Pixel coordinate grounding data:
========================================
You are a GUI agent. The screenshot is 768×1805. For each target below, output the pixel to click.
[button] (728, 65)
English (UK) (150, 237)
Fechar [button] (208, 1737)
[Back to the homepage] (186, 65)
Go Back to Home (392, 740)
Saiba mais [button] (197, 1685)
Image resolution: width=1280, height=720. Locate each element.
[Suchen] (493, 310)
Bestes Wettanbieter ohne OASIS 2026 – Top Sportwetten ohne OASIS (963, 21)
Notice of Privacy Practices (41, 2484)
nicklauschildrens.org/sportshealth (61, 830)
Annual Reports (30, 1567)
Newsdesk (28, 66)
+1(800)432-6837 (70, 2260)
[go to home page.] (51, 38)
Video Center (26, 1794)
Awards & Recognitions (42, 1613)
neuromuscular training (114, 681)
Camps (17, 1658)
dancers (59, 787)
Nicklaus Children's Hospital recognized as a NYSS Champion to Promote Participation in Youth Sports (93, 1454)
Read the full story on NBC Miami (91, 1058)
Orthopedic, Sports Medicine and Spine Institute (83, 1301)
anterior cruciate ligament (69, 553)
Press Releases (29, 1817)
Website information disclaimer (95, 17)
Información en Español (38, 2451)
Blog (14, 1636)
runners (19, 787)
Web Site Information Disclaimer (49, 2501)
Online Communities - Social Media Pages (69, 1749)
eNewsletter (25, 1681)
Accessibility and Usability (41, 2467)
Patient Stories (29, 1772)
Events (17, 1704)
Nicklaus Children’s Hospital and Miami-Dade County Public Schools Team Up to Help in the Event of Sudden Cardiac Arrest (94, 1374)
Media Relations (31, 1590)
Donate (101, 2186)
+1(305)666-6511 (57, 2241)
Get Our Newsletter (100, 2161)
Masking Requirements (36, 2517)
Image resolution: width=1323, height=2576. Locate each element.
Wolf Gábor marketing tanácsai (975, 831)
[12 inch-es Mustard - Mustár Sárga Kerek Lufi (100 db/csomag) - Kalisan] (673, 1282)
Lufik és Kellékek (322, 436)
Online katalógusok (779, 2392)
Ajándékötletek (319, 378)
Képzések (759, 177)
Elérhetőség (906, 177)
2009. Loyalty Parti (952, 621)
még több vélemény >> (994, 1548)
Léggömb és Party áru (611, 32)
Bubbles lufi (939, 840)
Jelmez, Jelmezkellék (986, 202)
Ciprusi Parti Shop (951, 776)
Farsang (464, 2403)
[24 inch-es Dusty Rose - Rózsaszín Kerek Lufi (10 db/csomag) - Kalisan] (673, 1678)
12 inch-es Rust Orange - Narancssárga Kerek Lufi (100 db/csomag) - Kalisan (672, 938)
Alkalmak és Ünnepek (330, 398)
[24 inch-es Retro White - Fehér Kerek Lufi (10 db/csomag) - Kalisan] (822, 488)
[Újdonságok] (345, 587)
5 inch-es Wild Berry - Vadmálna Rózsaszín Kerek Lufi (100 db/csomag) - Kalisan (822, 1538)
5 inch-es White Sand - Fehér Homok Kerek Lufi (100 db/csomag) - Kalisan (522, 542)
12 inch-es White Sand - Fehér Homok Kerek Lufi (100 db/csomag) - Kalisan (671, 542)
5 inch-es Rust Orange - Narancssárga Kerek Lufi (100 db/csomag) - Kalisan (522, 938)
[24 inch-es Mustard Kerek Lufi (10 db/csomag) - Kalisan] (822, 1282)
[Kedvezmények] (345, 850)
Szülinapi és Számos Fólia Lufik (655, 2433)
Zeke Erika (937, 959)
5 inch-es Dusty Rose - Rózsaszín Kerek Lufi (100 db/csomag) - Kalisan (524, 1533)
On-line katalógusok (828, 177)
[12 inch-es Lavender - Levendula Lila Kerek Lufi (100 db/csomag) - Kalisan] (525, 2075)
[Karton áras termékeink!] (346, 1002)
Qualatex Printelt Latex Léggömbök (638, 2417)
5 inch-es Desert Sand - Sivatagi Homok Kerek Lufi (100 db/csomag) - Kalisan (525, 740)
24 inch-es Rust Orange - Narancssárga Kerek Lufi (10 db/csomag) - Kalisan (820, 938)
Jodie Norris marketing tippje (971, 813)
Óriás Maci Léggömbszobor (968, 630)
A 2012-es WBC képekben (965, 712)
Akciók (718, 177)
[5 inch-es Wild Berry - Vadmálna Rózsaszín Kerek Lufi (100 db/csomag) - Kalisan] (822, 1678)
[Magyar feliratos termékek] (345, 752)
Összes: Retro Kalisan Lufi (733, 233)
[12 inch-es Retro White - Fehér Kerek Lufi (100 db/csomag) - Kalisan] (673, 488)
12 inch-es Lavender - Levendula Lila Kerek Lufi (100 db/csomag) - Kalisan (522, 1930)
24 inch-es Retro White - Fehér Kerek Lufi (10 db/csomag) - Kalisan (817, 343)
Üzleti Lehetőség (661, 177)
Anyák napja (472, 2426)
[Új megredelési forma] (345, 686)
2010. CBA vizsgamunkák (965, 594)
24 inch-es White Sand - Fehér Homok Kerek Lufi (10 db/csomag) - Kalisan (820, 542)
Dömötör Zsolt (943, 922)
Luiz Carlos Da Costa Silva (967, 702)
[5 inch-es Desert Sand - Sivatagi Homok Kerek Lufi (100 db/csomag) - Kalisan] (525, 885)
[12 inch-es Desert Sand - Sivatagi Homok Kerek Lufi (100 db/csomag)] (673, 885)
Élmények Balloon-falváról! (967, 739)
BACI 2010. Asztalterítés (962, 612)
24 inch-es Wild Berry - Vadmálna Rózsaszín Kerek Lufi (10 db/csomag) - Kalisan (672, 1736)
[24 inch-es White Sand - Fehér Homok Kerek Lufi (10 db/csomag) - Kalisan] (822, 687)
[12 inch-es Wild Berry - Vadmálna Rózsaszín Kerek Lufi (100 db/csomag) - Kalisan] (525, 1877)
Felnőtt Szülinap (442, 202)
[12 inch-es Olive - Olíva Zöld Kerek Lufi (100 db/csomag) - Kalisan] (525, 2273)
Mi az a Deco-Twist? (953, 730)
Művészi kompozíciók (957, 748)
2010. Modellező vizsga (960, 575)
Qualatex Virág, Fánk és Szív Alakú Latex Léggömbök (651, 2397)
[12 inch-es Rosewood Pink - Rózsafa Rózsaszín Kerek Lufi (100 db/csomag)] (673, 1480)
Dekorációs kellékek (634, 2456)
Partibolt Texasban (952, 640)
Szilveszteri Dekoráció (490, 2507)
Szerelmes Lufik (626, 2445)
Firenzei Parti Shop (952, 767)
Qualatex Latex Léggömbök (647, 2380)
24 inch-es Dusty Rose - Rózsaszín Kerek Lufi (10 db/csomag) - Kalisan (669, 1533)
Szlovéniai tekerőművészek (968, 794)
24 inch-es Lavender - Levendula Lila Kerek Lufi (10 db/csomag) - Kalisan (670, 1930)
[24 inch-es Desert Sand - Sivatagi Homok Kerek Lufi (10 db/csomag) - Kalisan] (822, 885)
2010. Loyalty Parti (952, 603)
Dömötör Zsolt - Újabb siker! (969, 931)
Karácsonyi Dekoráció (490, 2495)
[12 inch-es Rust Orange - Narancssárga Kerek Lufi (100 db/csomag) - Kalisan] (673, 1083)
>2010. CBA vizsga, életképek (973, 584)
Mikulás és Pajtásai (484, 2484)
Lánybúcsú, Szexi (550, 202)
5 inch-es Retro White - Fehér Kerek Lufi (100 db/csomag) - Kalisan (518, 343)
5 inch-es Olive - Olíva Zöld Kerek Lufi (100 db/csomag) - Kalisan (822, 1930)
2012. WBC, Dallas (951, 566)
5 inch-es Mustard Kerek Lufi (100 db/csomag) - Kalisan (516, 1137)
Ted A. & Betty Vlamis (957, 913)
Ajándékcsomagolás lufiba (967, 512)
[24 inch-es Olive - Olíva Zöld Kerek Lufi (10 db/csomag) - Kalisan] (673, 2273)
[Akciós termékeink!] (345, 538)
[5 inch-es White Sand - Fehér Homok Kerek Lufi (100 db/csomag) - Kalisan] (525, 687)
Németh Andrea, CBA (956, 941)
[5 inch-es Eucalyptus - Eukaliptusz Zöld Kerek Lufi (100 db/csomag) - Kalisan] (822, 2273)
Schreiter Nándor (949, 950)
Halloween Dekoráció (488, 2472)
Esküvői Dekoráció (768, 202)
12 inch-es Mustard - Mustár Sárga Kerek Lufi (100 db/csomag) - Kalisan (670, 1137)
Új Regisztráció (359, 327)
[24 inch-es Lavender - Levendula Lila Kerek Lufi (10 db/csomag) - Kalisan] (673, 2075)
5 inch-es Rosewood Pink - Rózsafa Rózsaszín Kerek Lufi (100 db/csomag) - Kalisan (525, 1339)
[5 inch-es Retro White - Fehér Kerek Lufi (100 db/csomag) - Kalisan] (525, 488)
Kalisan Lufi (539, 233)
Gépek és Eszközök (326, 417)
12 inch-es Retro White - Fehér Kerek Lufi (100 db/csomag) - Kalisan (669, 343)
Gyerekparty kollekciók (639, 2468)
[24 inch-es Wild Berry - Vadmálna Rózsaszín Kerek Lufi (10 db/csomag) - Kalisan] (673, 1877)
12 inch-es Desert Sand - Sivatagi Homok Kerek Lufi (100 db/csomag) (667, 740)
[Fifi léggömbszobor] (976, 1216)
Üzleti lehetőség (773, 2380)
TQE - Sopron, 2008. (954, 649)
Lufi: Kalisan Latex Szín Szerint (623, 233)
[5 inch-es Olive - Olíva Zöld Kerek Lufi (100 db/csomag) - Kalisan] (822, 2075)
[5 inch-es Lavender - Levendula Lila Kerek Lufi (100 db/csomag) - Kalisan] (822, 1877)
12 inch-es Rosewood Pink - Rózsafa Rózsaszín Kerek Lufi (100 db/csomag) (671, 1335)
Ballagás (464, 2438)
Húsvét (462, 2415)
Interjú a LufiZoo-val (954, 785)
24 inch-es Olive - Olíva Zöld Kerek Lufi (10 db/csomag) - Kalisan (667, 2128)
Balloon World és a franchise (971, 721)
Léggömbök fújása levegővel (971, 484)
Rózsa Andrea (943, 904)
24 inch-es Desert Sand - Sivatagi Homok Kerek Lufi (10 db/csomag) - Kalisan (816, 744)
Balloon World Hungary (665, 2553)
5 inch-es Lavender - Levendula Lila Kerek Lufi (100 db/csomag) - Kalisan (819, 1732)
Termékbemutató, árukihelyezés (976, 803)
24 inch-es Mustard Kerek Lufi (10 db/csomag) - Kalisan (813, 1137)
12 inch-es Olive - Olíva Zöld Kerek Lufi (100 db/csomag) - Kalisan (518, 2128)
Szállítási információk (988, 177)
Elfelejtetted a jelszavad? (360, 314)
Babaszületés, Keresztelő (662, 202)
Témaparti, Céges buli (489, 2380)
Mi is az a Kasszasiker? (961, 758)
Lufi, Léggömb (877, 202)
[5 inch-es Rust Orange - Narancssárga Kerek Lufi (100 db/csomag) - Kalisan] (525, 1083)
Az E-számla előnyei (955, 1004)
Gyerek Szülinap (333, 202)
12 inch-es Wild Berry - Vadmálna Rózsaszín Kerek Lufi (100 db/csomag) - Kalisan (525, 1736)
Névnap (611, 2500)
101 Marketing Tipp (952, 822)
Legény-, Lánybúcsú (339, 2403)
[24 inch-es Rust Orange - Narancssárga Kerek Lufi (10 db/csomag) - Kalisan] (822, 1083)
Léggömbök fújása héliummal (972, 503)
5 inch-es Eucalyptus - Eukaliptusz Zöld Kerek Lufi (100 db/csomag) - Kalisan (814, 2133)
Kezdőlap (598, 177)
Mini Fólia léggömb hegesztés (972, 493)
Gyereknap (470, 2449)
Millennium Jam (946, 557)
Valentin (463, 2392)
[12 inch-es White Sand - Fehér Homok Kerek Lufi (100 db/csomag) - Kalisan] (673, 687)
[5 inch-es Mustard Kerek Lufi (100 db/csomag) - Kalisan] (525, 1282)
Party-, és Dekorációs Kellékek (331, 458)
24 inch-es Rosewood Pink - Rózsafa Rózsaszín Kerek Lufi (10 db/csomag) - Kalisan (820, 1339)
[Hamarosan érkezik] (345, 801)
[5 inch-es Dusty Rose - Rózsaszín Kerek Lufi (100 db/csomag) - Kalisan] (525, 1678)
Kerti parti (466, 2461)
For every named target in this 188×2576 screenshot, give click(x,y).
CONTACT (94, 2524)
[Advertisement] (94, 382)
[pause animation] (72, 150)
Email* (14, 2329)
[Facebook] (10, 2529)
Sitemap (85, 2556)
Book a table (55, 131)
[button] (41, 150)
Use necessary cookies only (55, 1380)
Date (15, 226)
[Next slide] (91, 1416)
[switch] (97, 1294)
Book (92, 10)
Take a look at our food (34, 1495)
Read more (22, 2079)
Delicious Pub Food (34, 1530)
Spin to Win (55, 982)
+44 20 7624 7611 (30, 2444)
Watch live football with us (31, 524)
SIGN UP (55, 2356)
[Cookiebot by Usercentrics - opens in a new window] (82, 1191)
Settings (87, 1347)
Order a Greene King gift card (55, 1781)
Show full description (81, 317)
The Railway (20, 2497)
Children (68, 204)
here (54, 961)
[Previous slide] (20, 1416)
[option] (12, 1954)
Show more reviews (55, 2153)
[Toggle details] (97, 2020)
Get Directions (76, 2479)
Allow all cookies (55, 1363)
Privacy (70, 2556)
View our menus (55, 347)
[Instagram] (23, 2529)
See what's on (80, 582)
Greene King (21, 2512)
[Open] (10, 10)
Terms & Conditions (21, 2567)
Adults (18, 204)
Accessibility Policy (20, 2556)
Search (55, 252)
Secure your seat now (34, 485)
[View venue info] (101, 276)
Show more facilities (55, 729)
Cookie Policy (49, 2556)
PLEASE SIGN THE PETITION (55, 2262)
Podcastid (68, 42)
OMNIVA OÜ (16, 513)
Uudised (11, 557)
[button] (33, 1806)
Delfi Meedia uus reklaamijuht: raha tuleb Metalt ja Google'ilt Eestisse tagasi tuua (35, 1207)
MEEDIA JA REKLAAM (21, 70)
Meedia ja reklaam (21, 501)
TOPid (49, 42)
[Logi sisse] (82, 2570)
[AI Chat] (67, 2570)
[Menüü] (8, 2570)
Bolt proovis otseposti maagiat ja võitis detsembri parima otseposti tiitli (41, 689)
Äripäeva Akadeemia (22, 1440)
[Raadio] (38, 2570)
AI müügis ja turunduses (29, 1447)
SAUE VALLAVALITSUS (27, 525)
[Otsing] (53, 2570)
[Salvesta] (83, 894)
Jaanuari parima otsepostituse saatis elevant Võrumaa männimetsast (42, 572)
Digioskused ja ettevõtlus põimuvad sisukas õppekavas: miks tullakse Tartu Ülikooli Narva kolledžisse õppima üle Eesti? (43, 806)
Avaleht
========================================
*What is being asked*
The output should consist only of the lines from the one with "[Otsing] (53, 2570)" through the final line of the records above, exactly.

*Finished exercise*
[Otsing] (53, 2570)
[Salvesta] (83, 894)
Jaanuari parima otsepostituse saatis elevant Võrumaa männimetsast (42, 572)
Digioskused ja ettevõtlus põimuvad sisukas õppekavas: miks tullakse Tartu Ülikooli Narva kolledžisse õppima üle Eesti? (43, 806)
Avaleht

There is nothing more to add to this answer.